§ SHORT TASK: Quote the listing below line for line, with the pictures left out.

§ Data for locating visible targets:
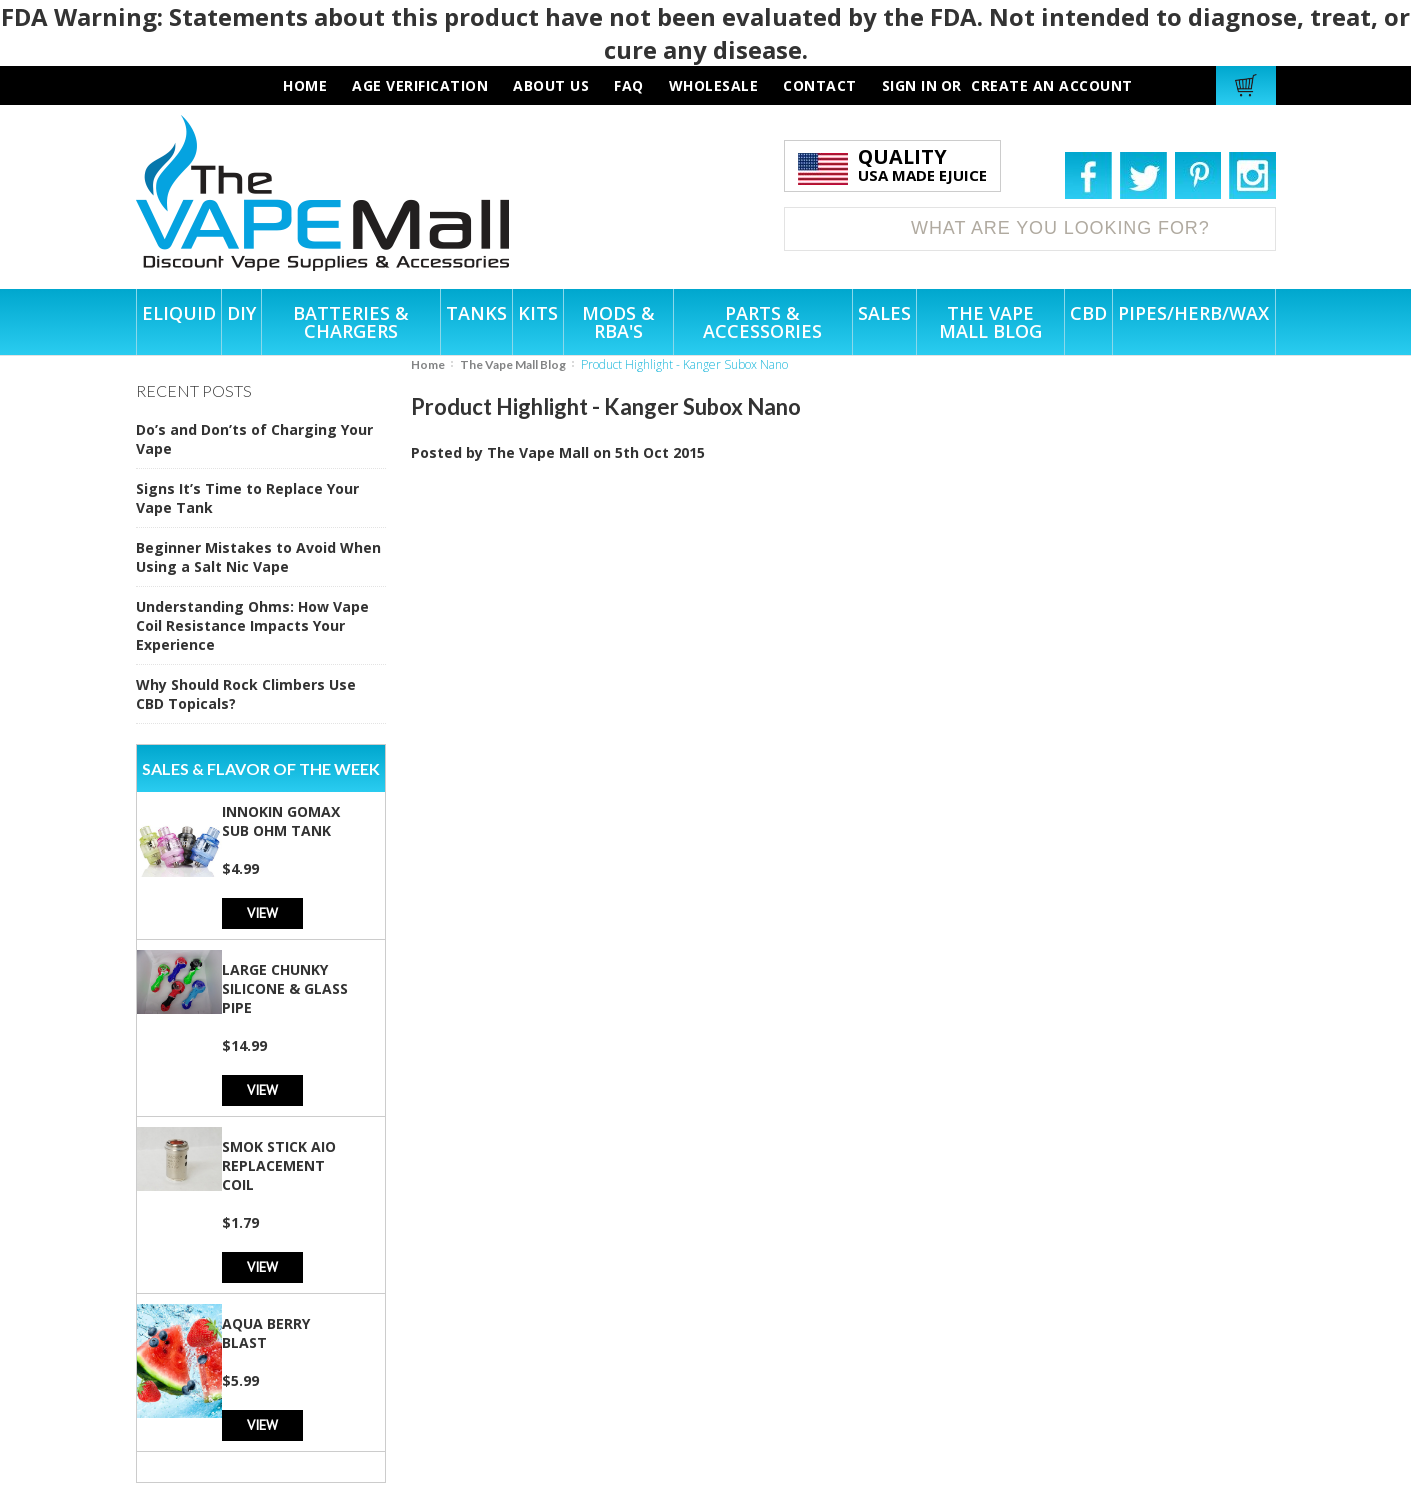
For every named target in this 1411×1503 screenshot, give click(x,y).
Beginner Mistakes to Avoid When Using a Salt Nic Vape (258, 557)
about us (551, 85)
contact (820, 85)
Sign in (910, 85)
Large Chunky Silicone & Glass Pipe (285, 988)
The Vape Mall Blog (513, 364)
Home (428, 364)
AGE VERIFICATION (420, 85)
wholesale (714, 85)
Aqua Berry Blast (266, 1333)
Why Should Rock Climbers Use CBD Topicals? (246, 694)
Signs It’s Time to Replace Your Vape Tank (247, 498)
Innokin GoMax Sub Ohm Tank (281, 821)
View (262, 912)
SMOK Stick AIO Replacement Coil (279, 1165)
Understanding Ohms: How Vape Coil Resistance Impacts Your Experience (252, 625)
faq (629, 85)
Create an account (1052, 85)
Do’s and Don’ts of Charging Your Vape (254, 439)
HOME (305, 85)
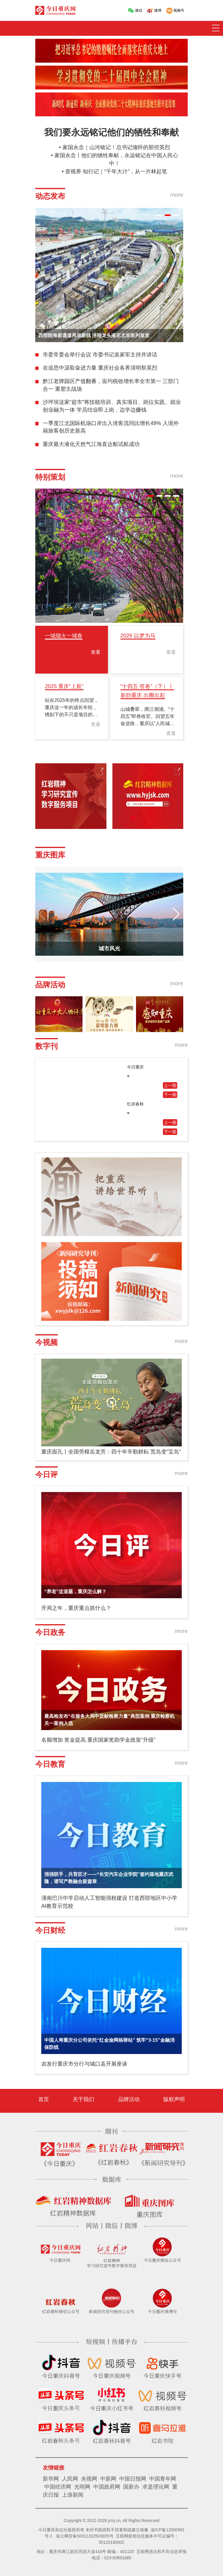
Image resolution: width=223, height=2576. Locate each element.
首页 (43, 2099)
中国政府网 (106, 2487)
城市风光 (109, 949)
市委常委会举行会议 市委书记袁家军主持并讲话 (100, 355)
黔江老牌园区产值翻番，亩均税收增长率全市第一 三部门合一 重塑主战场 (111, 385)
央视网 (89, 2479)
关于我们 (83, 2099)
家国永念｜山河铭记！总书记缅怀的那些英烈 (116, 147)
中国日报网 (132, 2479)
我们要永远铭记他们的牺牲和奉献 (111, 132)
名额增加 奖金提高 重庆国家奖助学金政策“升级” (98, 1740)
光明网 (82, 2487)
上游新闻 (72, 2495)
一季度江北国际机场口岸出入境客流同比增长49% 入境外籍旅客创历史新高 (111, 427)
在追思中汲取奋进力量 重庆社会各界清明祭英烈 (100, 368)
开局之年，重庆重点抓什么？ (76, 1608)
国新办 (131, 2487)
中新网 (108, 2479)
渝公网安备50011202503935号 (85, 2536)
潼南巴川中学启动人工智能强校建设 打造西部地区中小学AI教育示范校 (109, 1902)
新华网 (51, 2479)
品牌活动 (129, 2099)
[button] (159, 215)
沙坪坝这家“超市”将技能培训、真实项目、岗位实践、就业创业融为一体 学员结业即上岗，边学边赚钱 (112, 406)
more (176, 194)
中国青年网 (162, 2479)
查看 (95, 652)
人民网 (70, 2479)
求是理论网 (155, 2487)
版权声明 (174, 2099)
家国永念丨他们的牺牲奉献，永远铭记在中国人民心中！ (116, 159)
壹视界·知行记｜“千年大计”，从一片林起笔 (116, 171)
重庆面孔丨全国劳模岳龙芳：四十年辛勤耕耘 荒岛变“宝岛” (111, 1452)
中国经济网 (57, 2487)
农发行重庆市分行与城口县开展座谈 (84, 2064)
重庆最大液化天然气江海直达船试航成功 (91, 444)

§ EXERCISE OUTPUT:
For every named target in this 1411×1503 screenshot, give click(x,y).
Beginner Mistakes to Avoid When Using a Salt Nic Vape (258, 557)
about us (551, 85)
contact (820, 85)
Sign in (910, 85)
Large Chunky Silicone & Glass Pipe (285, 988)
The Vape Mall Blog (513, 364)
Home (428, 364)
AGE VERIFICATION (420, 85)
wholesale (714, 85)
Aqua Berry Blast (266, 1333)
Why Should Rock Climbers Use CBD Topicals? (246, 694)
Signs It’s Time to Replace Your Vape Tank (247, 498)
Innokin GoMax Sub Ohm Tank (281, 821)
View (262, 912)
SMOK Stick AIO Replacement Coil (279, 1165)
Understanding Ohms: How Vape Coil Resistance Impacts Your Experience (252, 625)
faq (629, 85)
Create an account (1052, 85)
Do’s and Don’ts of Charging Your Vape (254, 439)
HOME (305, 85)
Image resolution: width=223, height=2576. Locate each element.
首页 (43, 2099)
中国政府网 (106, 2487)
城市风光 (109, 949)
市委常委会举行会议 市委书记袁家军主持并讲话 (100, 355)
黔江老牌园区产值翻番，亩均税收增长率全市第一 三部门合一 重塑主战场 (111, 385)
央视网 (89, 2479)
关于我们 (83, 2099)
家国永念｜山河铭记！总书记缅怀的那些英烈 (116, 147)
中国日报网 (132, 2479)
我们要永远铭记他们的牺牲和奉献 (111, 132)
名额增加 奖金提高 重庆国家奖助学金政策“升级” (98, 1740)
光明网 (82, 2487)
上游新闻 (72, 2495)
一季度江北国际机场口岸出入境客流同比增长49% 入境外籍旅客创历史新高 (111, 427)
在追思中汲取奋进力量 重庆社会各界清明祭英烈 (100, 368)
开局之年，重庆重点抓什么？ (76, 1608)
国新办 (131, 2487)
中新网 (108, 2479)
渝公网安备50011202503935号 (85, 2536)
潼南巴川中学启动人工智能强校建设 打造西部地区中小学AI教育示范校 (109, 1902)
新华网 (51, 2479)
品牌活动 (129, 2099)
[button] (159, 215)
沙坪坝这家“超市”将技能培训、真实项目、岗位实践、就业创业融为一体 学员结业即上岗，边学边赚钱 (112, 406)
more (176, 194)
中国青年网 (162, 2479)
查看 (95, 652)
人民网 (70, 2479)
求是理论网 (155, 2487)
版权声明 (174, 2099)
家国永念丨他们的牺牲奉献，永远铭记在中国人民心中！ (116, 159)
壹视界·知行记｜“千年大计”，从一片林起笔 (116, 171)
重庆面孔丨全国劳模岳龙芳：四十年辛勤耕耘 荒岛变“宝岛” (111, 1452)
中国经济网 (57, 2487)
农发行重庆市分行与城口县开展座谈 (84, 2064)
重庆最大液化天然气江海直达船试航成功 (91, 444)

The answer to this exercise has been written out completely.